At the moment, at least thus far into September, the boost in sentiment is tied to an improvement in buying conditions for durables, driven by more favorable prices as perceived by consumers, the University reported.
“Sentiment is now about 40% above its June 2022 low, though consumers remain guarded as the looming election continues to generate substantial uncertainty,” the University’s release noted.
Thus there may be some volatility in the sentiment through the next two months as far as sentiment is concerned.
Long-term inflation expectations, at north of 3%, are well above the central bank’s 2% target, and arguably above an important psychological barrier, as consumers tend to look out at the longer term when they plan for their financial futures.

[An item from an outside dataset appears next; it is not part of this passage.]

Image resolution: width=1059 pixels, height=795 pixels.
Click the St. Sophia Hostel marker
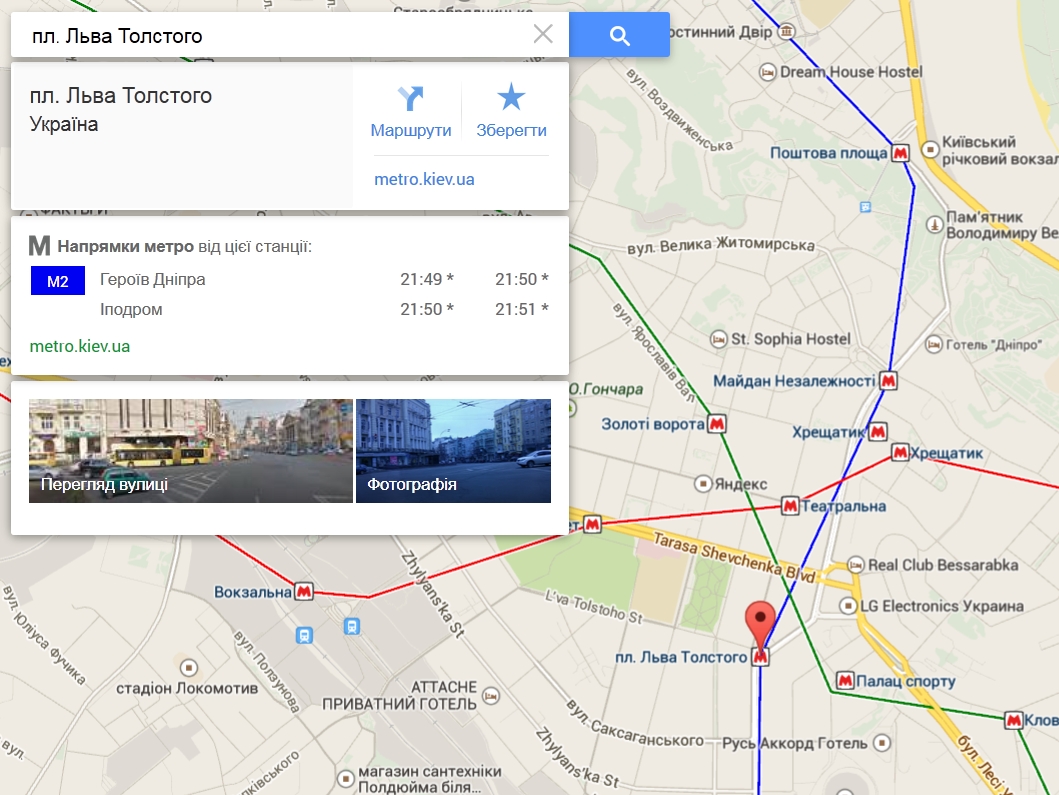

If the idea is that over the long run, prices will be higher, households start making adjustments to their budgets and spending.
The PYMNTS Intelligence report, “How Consumer Perception of Inflation Forces Many to Trade Down,” found that consumers, through the last several years, have taken note of the rising cost of fresh meat and produce. Prepackaged products were close behind, with 78% of consumers noting a rise in cost. This is followed by prepared foods and household goods, at 77% each. Nearly three-quarters of consumers believe restaurant prices are on the rise.
In fact, in terms of that last metric, per the most recent data on inflation, though inflation’s at a three-year low, the cost of dining out has become more expensive. The measure of food consumed away from home was up to 0.3% as measured in August, up from July’s monthly 0.2% push higher.
On an annualized basis, the measure was up 4%.
In separate reports, we’ve noted that 55% of consumers have limited spending capacity due to inflation, and 49% of consumers have shifted their shopping preferences due to inflation. The fact that longer-run inflation expectations are still above 3% means that consumer retrenchment of spending will continue.